Talks, readings and public events engage with Bruce Norris's Pulitzer Prize-winning play about race and community.
The Department of Performing Arts presents a weekend of engagement with Clybourne Park, April 14-17.
Bruce Norris’s Pulitzer Prize and Tony Award-winning play Clybourne Park is a serious and surprisingly funny exploration of community, history, race and identity. Each performance will be preceded by a Talk on the Steps that engages with issues of race, community or theatre history. In addition, the Department of Performing Arts is producing a staged reading of Lorraine Hansberry’s iconic 1959 play, A Raisin in the Sun to complement and deepen audiences’ experiences. (Although Clybourne Park is loosely inspired by events in A Raisin in the Sun, audiences do not need to know A Raisin in the Sun to enjoy Clybourne Park.) Finally, there will be a Talkback following the Sunday performance of Clybourne Park open to the entire Elon community.
Public talks include:
- Thursday April 14 at 7 p.m.: Professor of History Mary Jo Festle will discuss racism and segregation in Chicago in a Talk on the Steps
- Friday April 15 at 3 p.m.: Student dramaturg Alexis Williams, an English and Spanish double major, will explore themes in Lorraine Hansberry’s A Raisin in the Sun in a Talk on the Steps
- Friday April 15 at 7 p.m.: Dramaturg and Assistant Professor of Theatre History Susanne Shawyer will examine the connections between the two plays in a Talk on the Steps
- Saturday April 16 at 7 p.m.: Student dramaturg Joshua Tyler Parrott, a music theatre and arts administration double major, will share his dramaturgical research into Clybourne Park in a Talk on the Steps in the McCrary Theatre lobby
- Sunday April 17 at 1:30 p.m.: Associate Provost for Inclusive Community and Professor of Communications Brooke Barnett will explore Elon University’s approach to diversity and discuss campus diversity initiatives in a Talk on the Steps
- Sunday April 17 at 4:15 p.m.: Public Talkback about the performances in the McCrary Theatre. All welcome.

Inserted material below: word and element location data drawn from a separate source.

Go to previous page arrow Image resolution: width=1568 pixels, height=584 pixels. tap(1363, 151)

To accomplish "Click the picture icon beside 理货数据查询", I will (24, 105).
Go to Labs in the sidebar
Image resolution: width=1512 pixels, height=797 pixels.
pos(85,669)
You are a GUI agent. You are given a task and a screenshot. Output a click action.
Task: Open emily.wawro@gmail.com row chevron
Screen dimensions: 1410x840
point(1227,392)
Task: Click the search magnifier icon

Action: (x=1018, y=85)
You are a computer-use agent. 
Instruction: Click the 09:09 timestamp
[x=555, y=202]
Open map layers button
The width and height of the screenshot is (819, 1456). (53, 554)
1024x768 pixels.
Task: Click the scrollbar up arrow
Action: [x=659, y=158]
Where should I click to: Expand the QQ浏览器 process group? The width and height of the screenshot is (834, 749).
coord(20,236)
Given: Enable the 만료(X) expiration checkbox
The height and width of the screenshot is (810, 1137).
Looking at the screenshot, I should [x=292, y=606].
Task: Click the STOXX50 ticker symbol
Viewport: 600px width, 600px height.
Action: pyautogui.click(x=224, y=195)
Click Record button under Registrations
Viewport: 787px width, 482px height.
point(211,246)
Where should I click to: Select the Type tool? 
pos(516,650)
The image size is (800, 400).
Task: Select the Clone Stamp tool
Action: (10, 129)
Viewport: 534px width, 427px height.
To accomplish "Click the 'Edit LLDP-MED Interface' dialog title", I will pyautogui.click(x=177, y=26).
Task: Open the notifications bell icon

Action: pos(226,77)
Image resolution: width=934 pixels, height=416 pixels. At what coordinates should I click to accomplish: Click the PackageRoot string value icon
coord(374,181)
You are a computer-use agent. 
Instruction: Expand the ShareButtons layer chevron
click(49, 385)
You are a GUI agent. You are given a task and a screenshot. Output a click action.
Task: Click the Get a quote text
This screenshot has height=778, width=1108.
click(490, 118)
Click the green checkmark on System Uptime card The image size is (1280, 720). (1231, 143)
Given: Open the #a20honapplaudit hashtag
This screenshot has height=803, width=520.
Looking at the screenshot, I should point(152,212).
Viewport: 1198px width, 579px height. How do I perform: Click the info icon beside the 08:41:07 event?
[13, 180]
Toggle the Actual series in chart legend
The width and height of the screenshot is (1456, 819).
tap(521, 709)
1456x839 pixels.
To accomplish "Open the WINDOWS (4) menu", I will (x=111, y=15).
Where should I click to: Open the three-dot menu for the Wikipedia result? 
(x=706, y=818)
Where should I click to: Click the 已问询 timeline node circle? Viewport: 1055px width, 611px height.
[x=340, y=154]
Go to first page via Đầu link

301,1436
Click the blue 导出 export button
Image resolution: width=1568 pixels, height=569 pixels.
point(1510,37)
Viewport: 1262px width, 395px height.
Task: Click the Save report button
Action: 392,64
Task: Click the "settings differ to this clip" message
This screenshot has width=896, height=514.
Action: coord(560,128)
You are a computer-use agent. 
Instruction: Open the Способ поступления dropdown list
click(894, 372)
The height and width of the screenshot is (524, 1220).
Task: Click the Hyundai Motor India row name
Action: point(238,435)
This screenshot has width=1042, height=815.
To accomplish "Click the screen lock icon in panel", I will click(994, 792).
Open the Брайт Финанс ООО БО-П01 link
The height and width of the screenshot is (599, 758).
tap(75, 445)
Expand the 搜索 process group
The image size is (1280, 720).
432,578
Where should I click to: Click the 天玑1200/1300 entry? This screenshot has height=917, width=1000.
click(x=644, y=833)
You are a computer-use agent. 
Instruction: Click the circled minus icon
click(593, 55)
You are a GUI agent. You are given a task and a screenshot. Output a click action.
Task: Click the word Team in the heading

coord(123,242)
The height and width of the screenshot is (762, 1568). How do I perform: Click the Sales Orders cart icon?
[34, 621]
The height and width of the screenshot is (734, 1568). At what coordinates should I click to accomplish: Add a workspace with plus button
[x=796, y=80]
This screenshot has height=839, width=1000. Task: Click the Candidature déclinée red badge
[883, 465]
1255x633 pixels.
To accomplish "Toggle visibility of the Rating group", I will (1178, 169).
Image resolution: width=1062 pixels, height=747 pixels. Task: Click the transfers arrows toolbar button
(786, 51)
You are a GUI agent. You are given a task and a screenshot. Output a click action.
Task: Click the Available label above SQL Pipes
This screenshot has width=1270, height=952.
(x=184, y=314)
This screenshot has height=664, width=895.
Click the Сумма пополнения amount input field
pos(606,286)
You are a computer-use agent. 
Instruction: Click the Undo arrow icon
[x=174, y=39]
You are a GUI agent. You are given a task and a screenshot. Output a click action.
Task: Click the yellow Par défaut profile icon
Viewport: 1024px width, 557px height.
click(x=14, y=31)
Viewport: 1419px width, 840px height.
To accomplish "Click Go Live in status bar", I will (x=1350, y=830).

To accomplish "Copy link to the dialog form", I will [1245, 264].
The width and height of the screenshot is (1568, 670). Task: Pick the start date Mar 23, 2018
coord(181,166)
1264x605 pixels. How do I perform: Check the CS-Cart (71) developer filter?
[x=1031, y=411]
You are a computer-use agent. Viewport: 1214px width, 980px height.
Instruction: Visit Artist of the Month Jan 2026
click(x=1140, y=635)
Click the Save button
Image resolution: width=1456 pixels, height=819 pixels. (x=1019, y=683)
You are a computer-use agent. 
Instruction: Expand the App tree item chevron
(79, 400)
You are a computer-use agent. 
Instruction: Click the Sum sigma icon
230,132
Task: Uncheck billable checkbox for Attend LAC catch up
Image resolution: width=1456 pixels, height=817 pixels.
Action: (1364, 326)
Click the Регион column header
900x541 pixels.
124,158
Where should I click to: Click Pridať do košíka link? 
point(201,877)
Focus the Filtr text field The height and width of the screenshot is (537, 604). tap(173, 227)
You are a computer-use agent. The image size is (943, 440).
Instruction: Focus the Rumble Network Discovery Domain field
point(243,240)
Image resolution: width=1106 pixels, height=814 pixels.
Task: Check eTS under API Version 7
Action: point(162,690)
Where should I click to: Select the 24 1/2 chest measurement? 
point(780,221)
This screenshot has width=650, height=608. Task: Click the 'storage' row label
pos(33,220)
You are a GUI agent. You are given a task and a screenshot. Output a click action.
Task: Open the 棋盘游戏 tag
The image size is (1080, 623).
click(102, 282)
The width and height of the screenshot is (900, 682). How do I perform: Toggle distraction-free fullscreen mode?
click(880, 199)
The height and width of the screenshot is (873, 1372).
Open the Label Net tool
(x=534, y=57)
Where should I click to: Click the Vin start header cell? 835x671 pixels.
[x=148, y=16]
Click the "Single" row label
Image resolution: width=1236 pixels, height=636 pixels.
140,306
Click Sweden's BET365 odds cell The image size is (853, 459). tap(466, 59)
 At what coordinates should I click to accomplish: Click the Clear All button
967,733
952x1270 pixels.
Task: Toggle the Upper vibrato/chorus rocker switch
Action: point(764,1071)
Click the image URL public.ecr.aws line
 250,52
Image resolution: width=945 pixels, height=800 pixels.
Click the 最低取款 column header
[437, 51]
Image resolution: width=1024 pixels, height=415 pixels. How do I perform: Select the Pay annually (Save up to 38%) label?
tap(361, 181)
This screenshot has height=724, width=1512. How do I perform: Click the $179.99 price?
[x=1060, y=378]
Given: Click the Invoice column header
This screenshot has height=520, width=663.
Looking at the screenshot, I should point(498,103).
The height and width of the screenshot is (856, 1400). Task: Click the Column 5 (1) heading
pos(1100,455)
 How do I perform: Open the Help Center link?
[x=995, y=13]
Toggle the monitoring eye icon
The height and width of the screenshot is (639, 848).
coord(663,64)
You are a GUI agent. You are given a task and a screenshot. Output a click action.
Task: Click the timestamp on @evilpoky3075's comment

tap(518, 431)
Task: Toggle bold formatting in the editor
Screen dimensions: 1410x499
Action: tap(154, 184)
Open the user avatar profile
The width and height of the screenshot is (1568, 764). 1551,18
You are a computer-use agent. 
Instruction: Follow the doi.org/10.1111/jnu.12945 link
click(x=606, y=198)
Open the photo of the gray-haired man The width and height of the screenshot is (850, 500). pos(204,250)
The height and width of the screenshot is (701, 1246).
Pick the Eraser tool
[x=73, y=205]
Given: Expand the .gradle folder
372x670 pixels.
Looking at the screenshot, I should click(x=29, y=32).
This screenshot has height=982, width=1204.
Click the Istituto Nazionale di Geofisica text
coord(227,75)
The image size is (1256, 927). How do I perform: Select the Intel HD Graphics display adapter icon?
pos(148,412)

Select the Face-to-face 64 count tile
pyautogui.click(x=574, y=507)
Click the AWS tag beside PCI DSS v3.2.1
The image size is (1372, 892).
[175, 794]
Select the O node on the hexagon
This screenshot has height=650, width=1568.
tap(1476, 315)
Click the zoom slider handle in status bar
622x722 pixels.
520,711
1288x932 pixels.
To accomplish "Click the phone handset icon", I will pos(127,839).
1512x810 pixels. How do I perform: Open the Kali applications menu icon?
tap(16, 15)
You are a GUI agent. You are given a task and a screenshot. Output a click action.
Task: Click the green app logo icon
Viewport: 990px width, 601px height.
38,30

The staged reading of A Raisin in the Sun is directed by Kevin Hoffmann, and is free and open to the public. Performances are Friday and Saturday at 3:30 p.m. in Yeager Recital Hall. Clybourne Park is directed by Kirby Wahl, and performances are Thursday, Friday and Saturday at 7:30 p.m. and Sunday at 2 p.m. Ttickets are available at the Center for the Arts box office (free with Elon ID, or $13).